[Task description] Copy the part of the material that opens with the line containing "Locate an element on the screen. This" and closes with the line containing "coordinates (58, 8).", reproducing every line between them unchanged and including both of those lines.

(Saved data entries)
▼
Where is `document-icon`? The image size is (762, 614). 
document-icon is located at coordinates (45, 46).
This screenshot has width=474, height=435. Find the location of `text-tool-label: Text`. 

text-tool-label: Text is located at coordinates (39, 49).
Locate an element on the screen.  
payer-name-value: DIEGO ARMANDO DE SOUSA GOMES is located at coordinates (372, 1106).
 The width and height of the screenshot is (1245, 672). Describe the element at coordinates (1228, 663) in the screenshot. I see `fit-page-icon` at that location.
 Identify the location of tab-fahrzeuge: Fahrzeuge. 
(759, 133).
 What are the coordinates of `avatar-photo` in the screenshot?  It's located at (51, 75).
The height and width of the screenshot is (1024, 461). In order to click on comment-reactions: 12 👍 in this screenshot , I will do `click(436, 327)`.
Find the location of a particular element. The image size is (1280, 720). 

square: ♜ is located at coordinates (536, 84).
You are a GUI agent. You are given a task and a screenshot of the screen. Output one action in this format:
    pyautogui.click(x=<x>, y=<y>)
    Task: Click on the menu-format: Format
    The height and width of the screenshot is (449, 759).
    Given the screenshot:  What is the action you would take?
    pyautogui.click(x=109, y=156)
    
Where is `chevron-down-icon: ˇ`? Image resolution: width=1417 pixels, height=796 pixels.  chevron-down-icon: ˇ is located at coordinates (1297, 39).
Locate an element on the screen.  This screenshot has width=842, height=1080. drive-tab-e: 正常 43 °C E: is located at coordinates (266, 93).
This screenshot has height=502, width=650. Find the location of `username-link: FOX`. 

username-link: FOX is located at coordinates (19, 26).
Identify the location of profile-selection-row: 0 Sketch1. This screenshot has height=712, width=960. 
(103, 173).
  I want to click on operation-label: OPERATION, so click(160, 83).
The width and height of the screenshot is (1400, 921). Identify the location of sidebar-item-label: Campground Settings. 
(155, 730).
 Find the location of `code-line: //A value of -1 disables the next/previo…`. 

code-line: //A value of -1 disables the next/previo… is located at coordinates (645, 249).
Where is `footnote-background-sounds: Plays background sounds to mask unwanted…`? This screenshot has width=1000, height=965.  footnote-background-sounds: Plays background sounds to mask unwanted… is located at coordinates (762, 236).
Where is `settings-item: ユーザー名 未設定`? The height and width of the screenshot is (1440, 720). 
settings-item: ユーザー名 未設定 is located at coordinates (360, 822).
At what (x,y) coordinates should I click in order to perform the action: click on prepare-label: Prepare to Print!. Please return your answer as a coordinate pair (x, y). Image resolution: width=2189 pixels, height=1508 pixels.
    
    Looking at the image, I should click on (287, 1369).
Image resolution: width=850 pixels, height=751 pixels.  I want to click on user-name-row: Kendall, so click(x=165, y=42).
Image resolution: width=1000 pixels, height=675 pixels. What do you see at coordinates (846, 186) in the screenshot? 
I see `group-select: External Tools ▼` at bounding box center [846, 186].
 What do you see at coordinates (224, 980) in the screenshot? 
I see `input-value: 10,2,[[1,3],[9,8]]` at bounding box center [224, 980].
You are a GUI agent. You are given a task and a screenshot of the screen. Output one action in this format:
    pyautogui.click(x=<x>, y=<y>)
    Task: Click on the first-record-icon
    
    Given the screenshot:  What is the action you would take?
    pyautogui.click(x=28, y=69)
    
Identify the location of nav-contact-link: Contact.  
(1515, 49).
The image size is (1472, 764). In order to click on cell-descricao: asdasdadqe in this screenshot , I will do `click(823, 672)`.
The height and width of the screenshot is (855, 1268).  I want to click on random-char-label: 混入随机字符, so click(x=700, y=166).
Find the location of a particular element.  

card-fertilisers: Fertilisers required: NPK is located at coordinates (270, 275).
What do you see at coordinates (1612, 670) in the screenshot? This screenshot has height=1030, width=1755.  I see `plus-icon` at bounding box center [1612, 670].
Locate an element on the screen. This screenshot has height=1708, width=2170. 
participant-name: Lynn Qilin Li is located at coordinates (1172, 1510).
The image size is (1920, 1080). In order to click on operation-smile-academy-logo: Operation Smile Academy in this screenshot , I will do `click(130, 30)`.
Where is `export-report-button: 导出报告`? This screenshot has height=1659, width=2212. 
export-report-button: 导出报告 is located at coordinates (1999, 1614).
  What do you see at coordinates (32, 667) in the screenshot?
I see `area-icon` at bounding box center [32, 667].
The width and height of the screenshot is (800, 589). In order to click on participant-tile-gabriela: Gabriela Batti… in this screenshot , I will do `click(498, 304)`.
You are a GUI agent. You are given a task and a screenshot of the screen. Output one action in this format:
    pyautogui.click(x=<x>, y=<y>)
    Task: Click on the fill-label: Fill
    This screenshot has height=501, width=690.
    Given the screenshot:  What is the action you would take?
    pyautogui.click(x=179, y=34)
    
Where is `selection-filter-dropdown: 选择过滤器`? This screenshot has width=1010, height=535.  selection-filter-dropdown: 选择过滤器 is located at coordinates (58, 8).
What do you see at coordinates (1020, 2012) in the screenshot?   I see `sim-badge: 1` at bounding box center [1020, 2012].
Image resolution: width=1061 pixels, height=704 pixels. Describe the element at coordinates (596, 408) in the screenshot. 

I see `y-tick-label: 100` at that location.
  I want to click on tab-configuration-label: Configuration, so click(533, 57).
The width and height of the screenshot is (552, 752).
▲
[Written reply]
Locate an element on the screen. This screenshot has height=1708, width=2170. 
participant-name: Lynn Qilin Li is located at coordinates (1172, 1510).
The image size is (1920, 1080). In order to click on operation-smile-academy-logo: Operation Smile Academy in this screenshot , I will do `click(130, 30)`.
Where is `export-report-button: 导出报告`? This screenshot has height=1659, width=2212. 
export-report-button: 导出报告 is located at coordinates (1999, 1614).
  What do you see at coordinates (32, 667) in the screenshot?
I see `area-icon` at bounding box center [32, 667].
The width and height of the screenshot is (800, 589). In order to click on participant-tile-gabriela: Gabriela Batti… in this screenshot , I will do `click(498, 304)`.
You are a GUI agent. You are given a task and a screenshot of the screen. Output one action in this format:
    pyautogui.click(x=<x>, y=<y>)
    Task: Click on the fill-label: Fill
    This screenshot has height=501, width=690.
    Given the screenshot:  What is the action you would take?
    pyautogui.click(x=179, y=34)
    
Where is `selection-filter-dropdown: 选择过滤器`? This screenshot has width=1010, height=535.  selection-filter-dropdown: 选择过滤器 is located at coordinates (58, 8).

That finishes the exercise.